Oplossen of reageren zouten
Over de vraagbaak

Vraagbaak scheikunde

Oplossen of reageren zouten

8 berichten aan het bekijken - 1 tot 8 (van in totaal 8)
  • Auteur
    Berichten
  • #2223 Reageer
    Tim 4 vwo
    Gast

    Oplossingen van hydroxiden worden vaak met hun triviale namen aangeduid. Natronloog kun je op twee verschillende manieren maken. Door natriumhydroxide op te lossen in water, maar ook door natriumoxide te laten reageren met water. Alleen in het laatste geval is er sprake van een chemische reactie.

    Dit staat in mijn boek maar hoezo reageert een stof maar lost hij ook op ik dacht het is of of.

    #2224 Reageer

    Hoi Tim,

    Het gaat er hierbij om dat je op twee verschillende manieren natronloog kunt maken. De ene manier is door een stof op te lossen (natriumhydroxide) en de andere manier is om een stof met water te laten reageren waarbij de reactieproducten oplossen (natriumoxide).

    Om het verschil goed te begrijpen kun je het beste een vergelijking opstellen voor beide processen.

    Kijk die van natriumhydroxide ziet er dan als volgt uit:

    NaOH (s) -> Na⁺ (aq) + OH⁻ (aq)

    Dit is een oplosvergelijking want ik heb voor en na de pijl dezelfde deeltjes. Het enige verschil is dat de deeltjes nu opgelost zijn na de pijl.

    Als je een vergelijking gaat opstellen voor de vorming van natronloog en je maakt daarbij gebruik van natriumoxide dan krijg je geen oplosvergelijking maar een reactievergelijking. Natriumoxide reageert namelijk met water. De natriumoxide lijkt echter op te lossen omdat je een vaste stof in water doet waarna een heldere kleurloze oplossing ontstaat. Er is hier echter sprake van een reactie van de vaste stof natriumhydroxide met water waarbij de producten die ontstaan bij deze reactie oplossen in het water met als gevolg een oplossing. En bij deze reactie ontstaat eveneens natriumhydroxide.
━━━━
(DOEL VAN OPDRACHT)
Vat de tekst over oplossen of reageren van zouten samen in twee zinnen.
━━━━
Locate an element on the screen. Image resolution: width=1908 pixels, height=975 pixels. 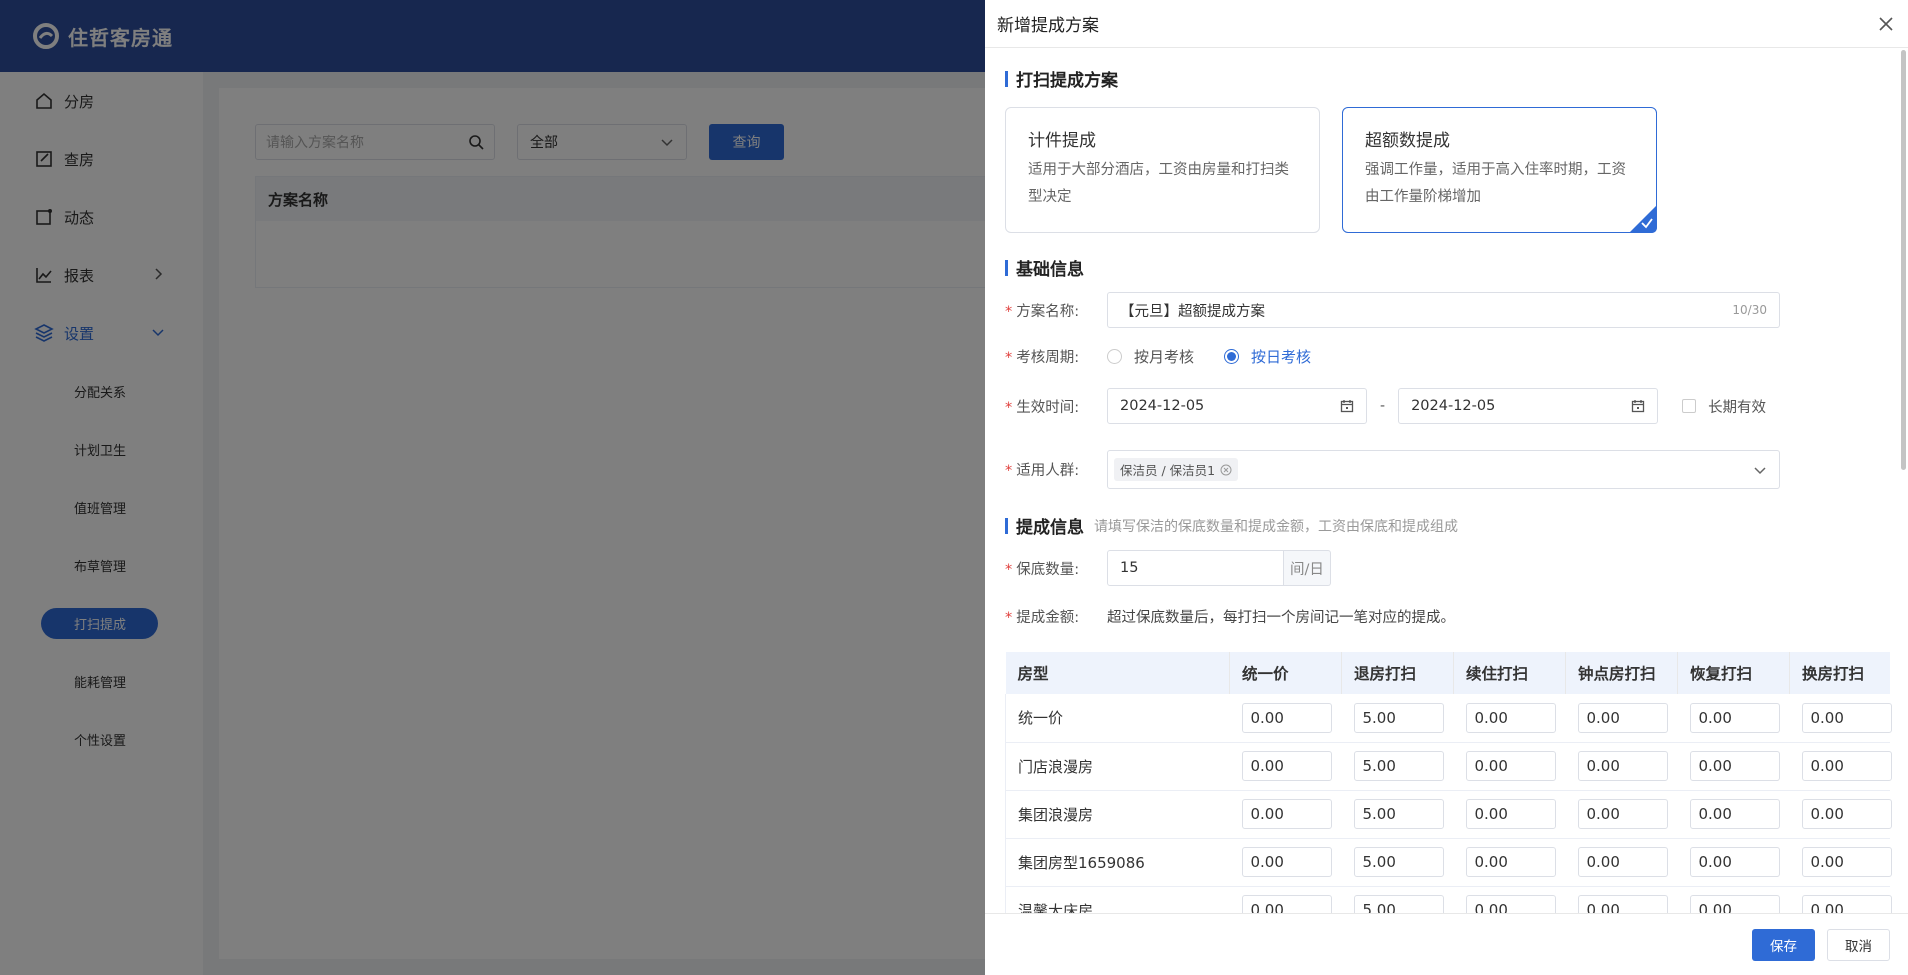
char-counter: 10/30 is located at coordinates (1750, 310).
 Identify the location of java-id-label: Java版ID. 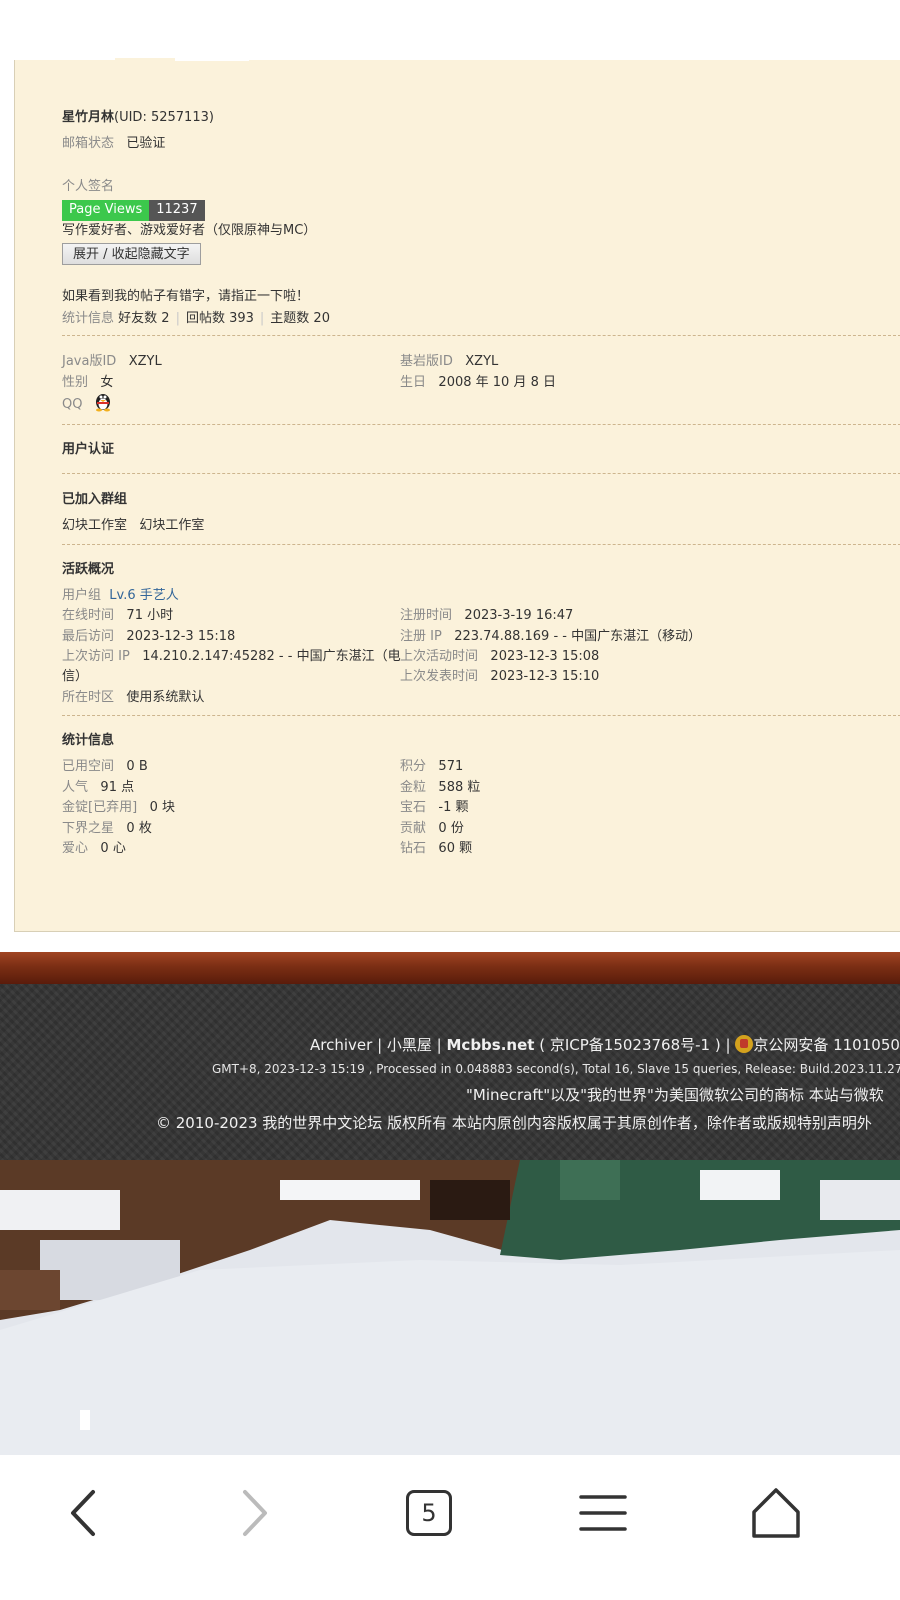
(90, 362).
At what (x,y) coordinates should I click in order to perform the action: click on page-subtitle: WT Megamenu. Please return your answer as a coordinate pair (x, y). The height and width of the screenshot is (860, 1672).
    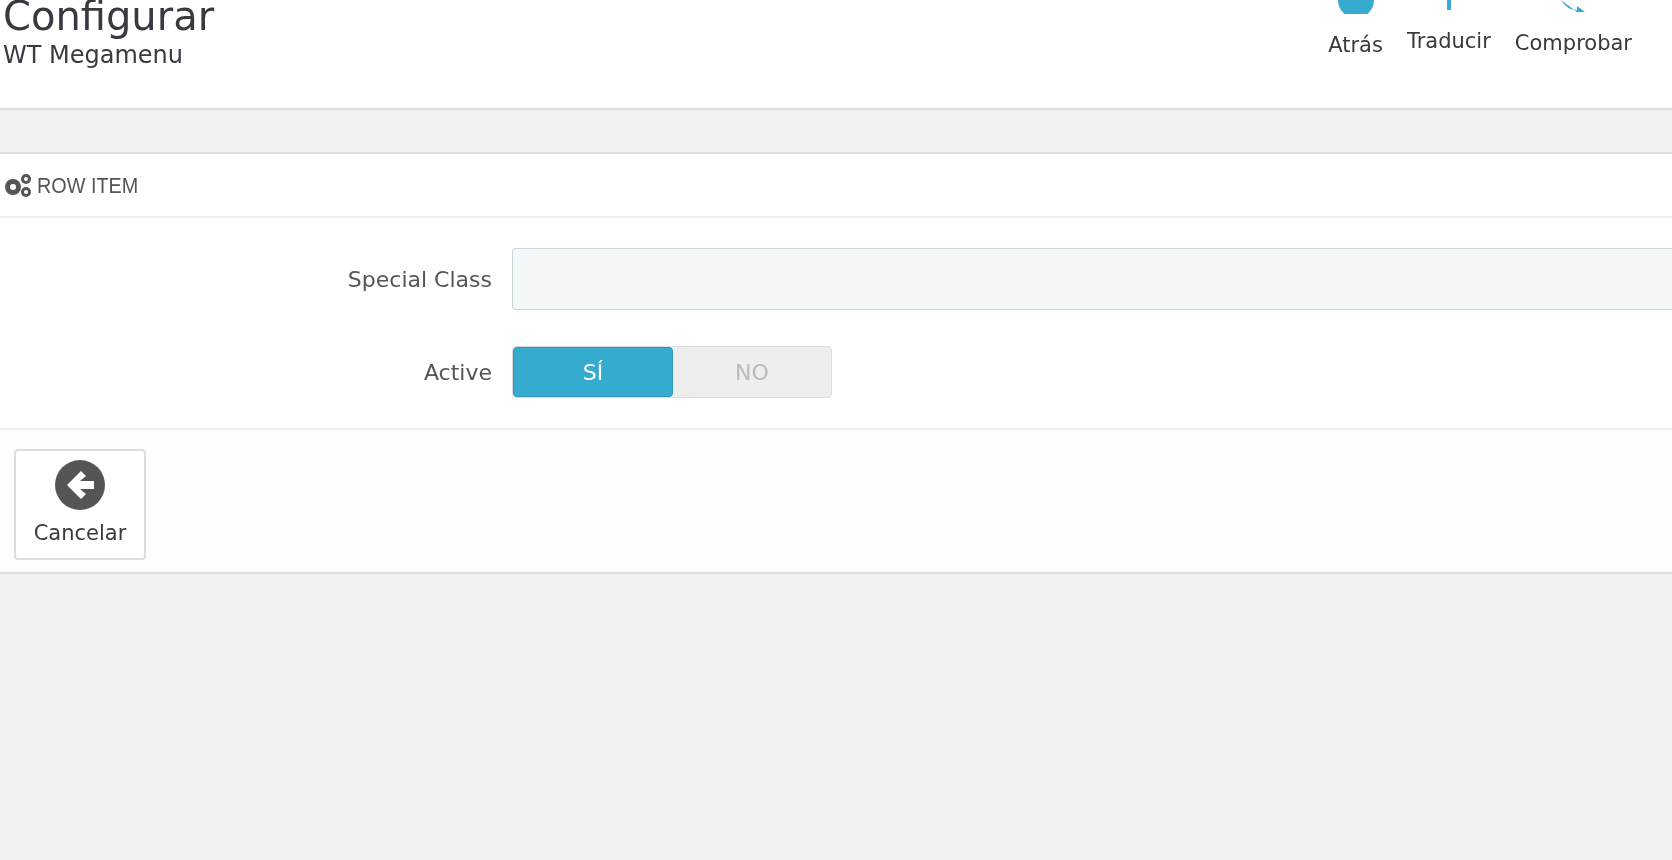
━━━━
(ANTWOORD)
Natronloog kun je op twee manieren maken: door natriumhydroxide in water op te lossen of door natriumoxide met water te laten reageren, en alleen bij die tweede manier is er sprake van een chemische reactie. Voor natriumhydroxide geldt een oplosvergelijking met voor en na de pijl dezelfde deeltjes, terwijl natriumoxide met water reageert en alleen lijkt op te lossen omdat er een heldere kleurloze oplossing ontstaat.